Hoyt Henry Wheeler (August 30, 1833 – November 19, 1906) was an associate justice of the Vermont Supreme Court and later a United States district judge of the United States District Court for the District of Vermont.

Education and career
Wheeler was born on August 30, 1833, in Chesterfield, New Hampshire, a son of John Wheeler and Roxana (Hall) Wheeler.  He was raised and educated in Chesterfield and Newfane, Vermont, including attendance at the Chesterfield Academy, where he later taught.  He also taught at schools in Dummerston, Vermont, Newfane, Townshend, Vermont and Westminster, Vermont.  Wheeler began to study law while teaching,  and learned under the tutelage of attorneys Charles K. Field, Jonathan Dorr Bradley and George Bradley Kellogg.  He was admitted to the bar in 1859, and practiced in Jamaica from 1859 to 1867, first in partnership with John E. Butler, then as senior partner with Lavant M. Reed.  A Republican, he was a member of the Vermont House of Representatives in 1867.  He was a member of the Vermont Senate from 1868 to 1869.  He was an associate justice of the Vermont Supreme Court from 1869 to 1877, succeeding Justice John Prout.
-- -- --
■ **THE EXERCISE**
From the biography of Hoyt Henry Wheeler, extract the passage starting at "Hoyt Henry Wheeler" and ending at "District of Vermont.". The records play no part in any of the tasks.

Click-target data:
-- -- --
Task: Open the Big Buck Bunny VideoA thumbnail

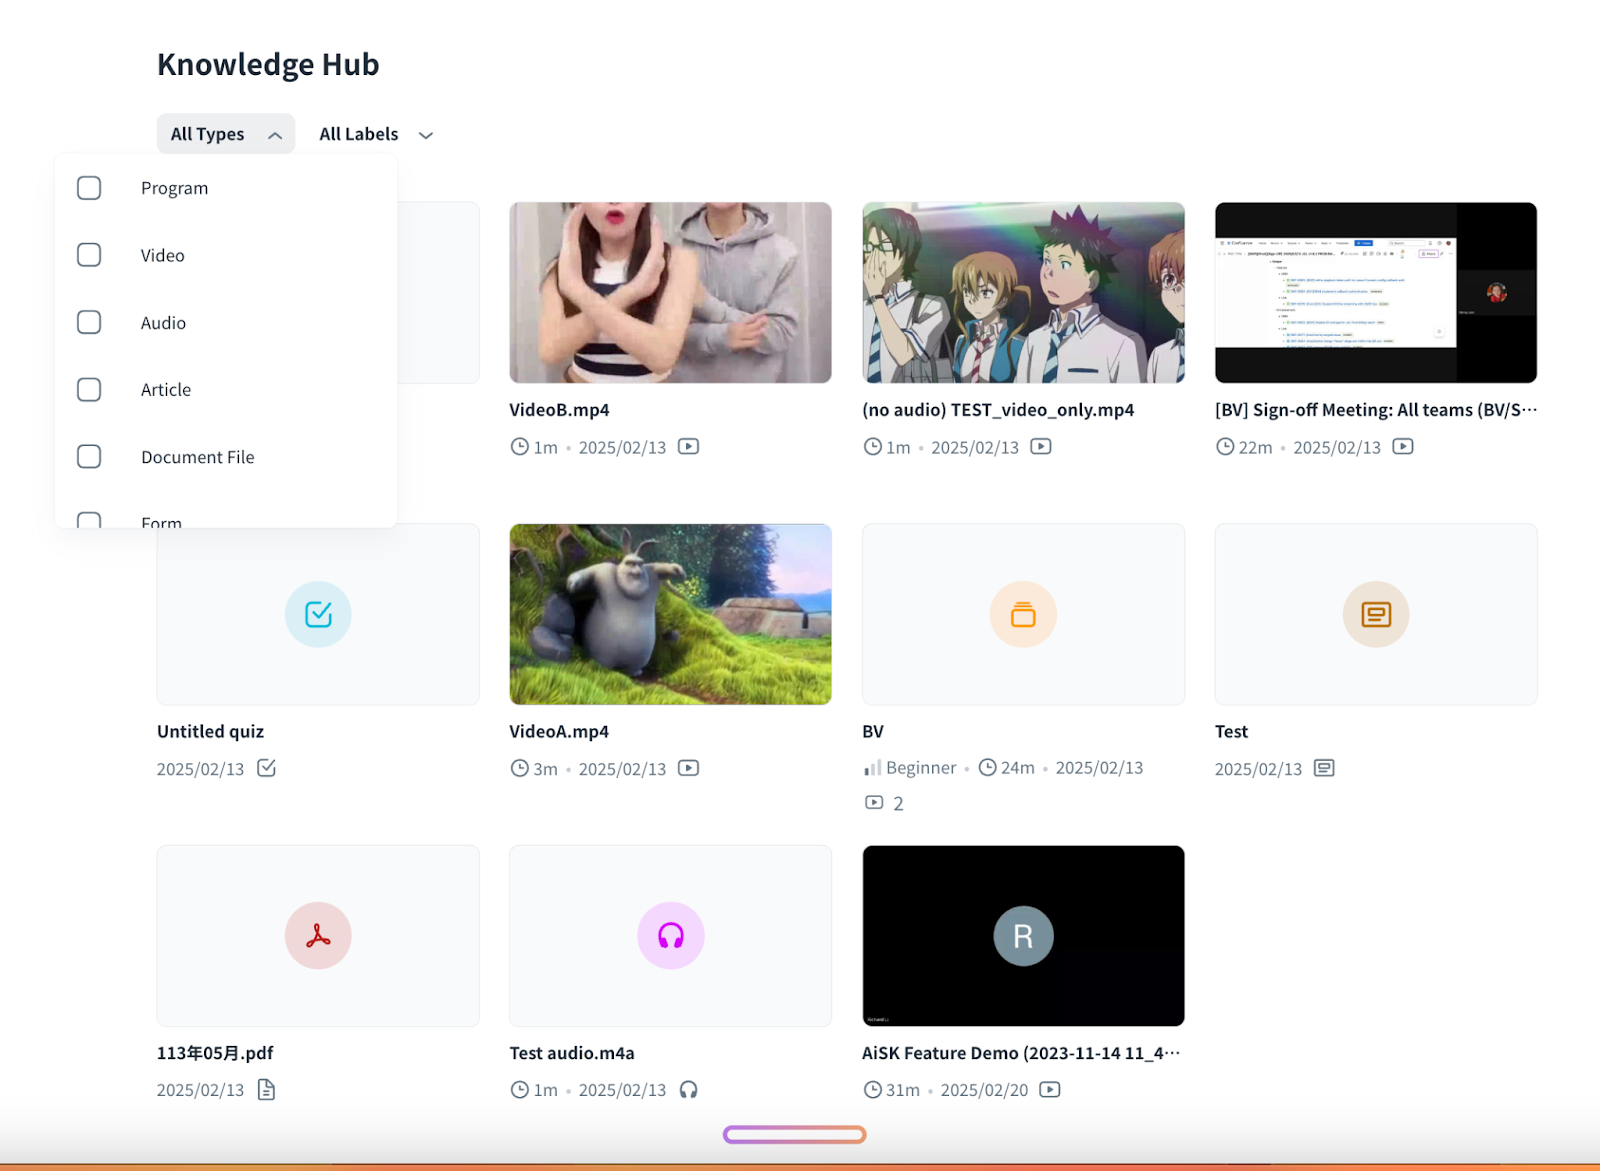Action: [670, 614]
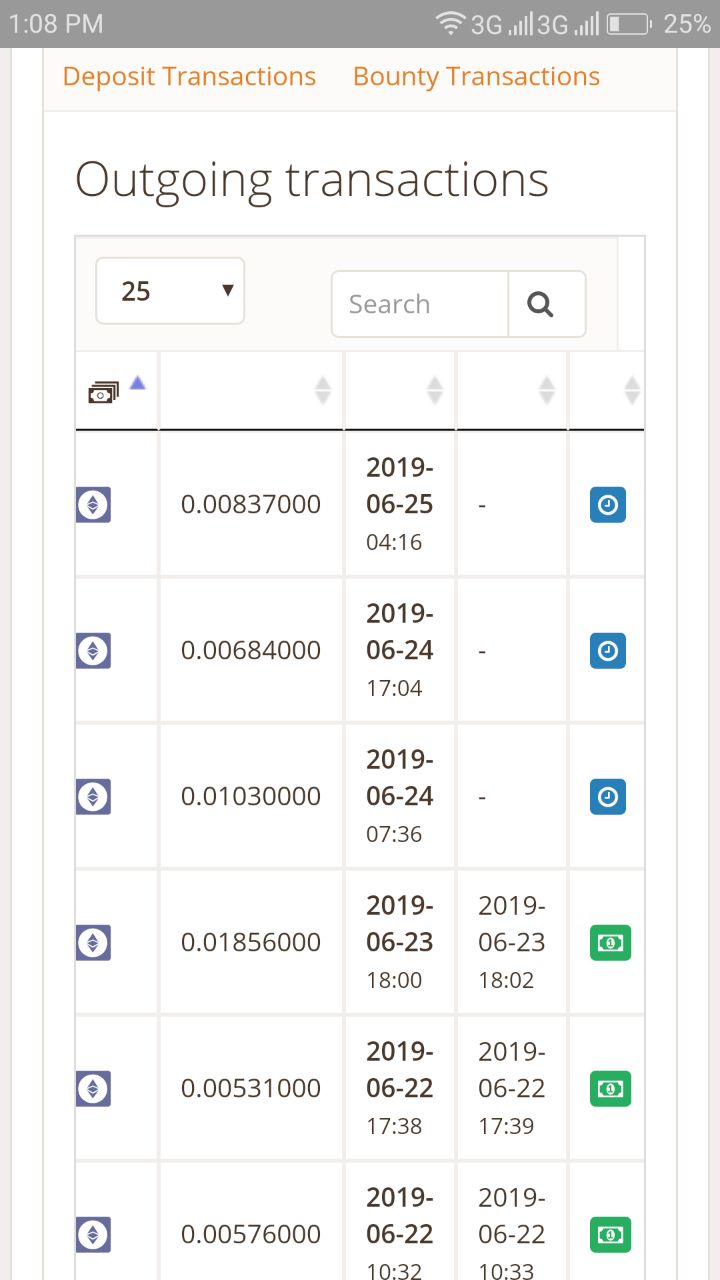Open the Deposit Transactions tab

point(189,77)
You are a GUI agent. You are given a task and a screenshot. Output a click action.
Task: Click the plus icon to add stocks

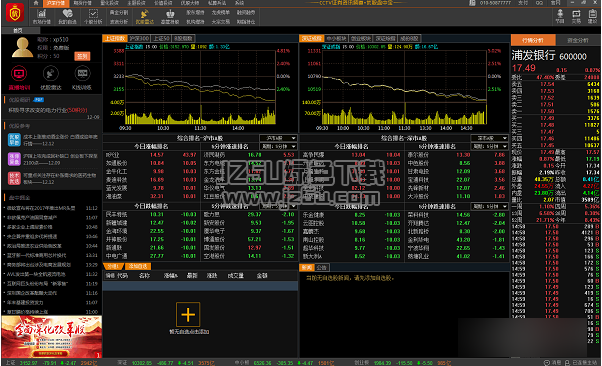pyautogui.click(x=188, y=315)
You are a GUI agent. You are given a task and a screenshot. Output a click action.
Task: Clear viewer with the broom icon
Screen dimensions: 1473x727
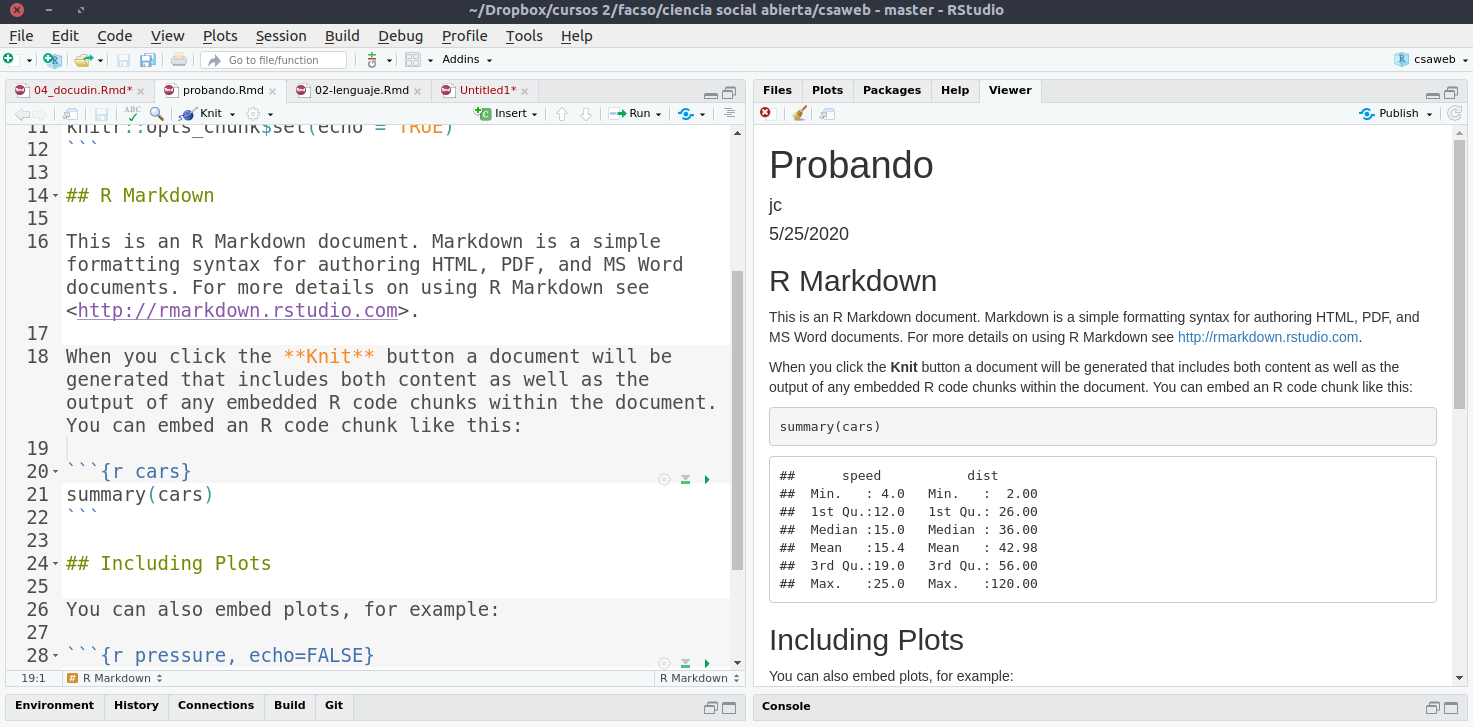tap(799, 114)

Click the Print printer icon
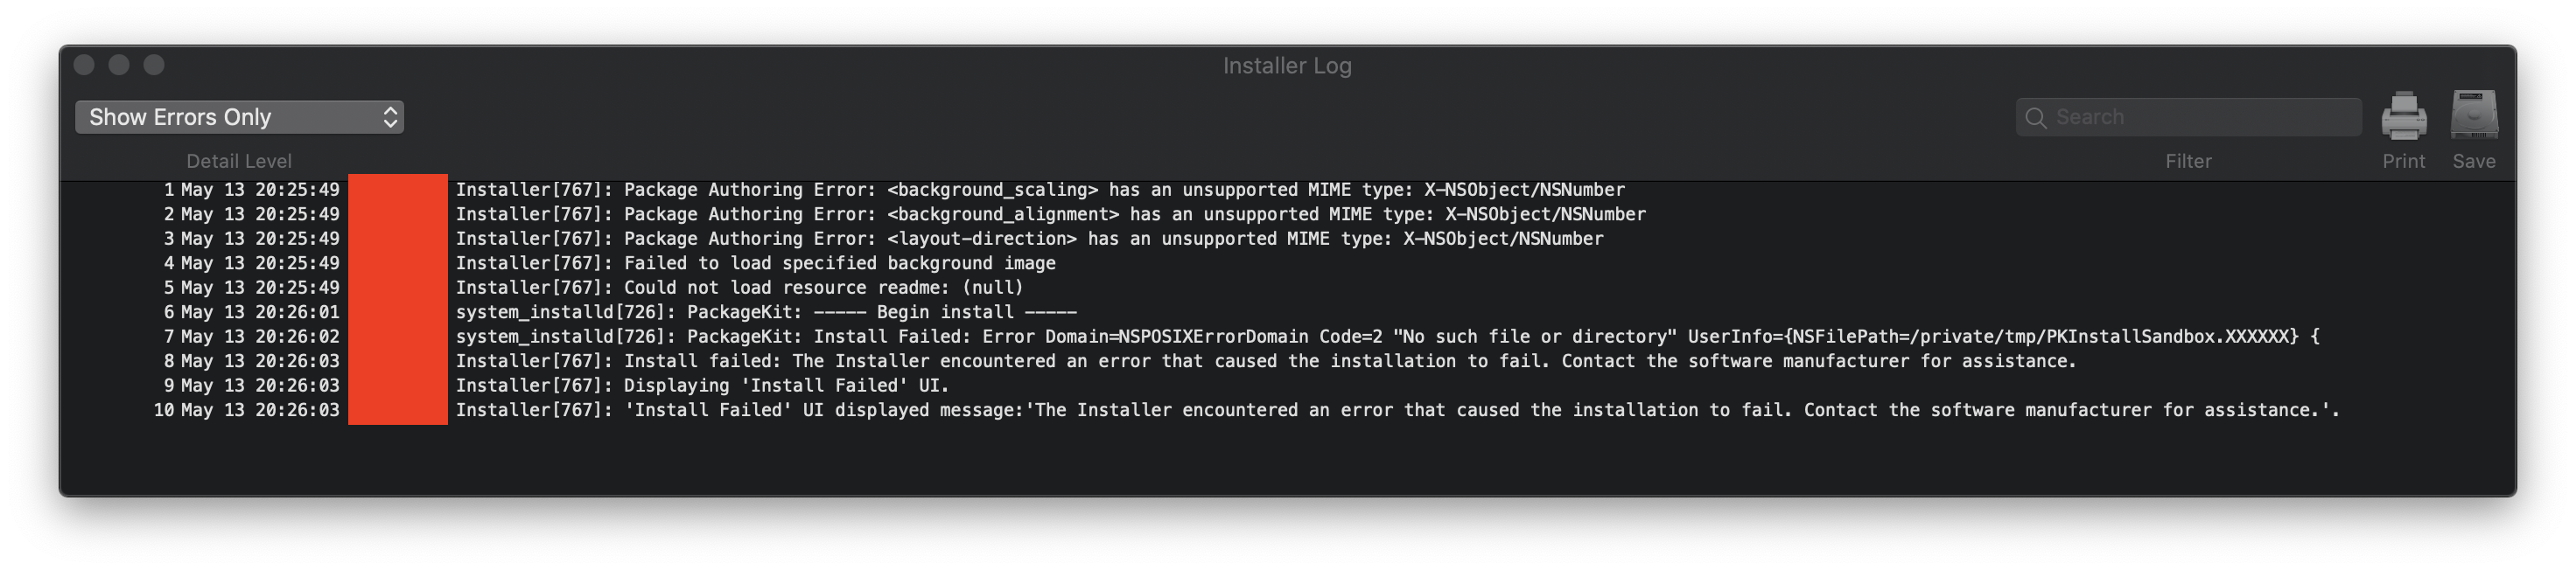2403,116

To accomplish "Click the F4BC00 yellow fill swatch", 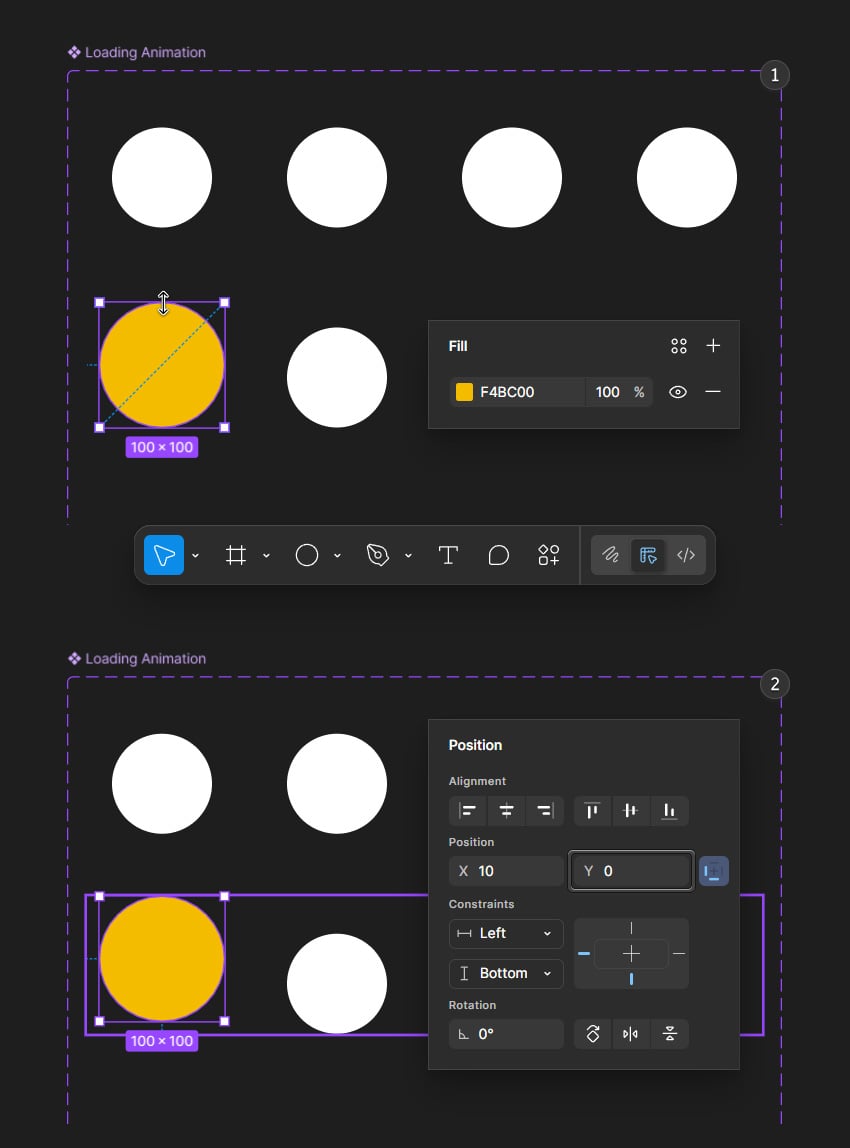I will pyautogui.click(x=464, y=392).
-- -- --
■ **THE RESULT**
Hoyt Henry Wheeler (August 30, 1833 – November 19, 1906) was an associate justice of the Vermont Supreme Court and later a United States district judge of the United States District Court for the District of Vermont.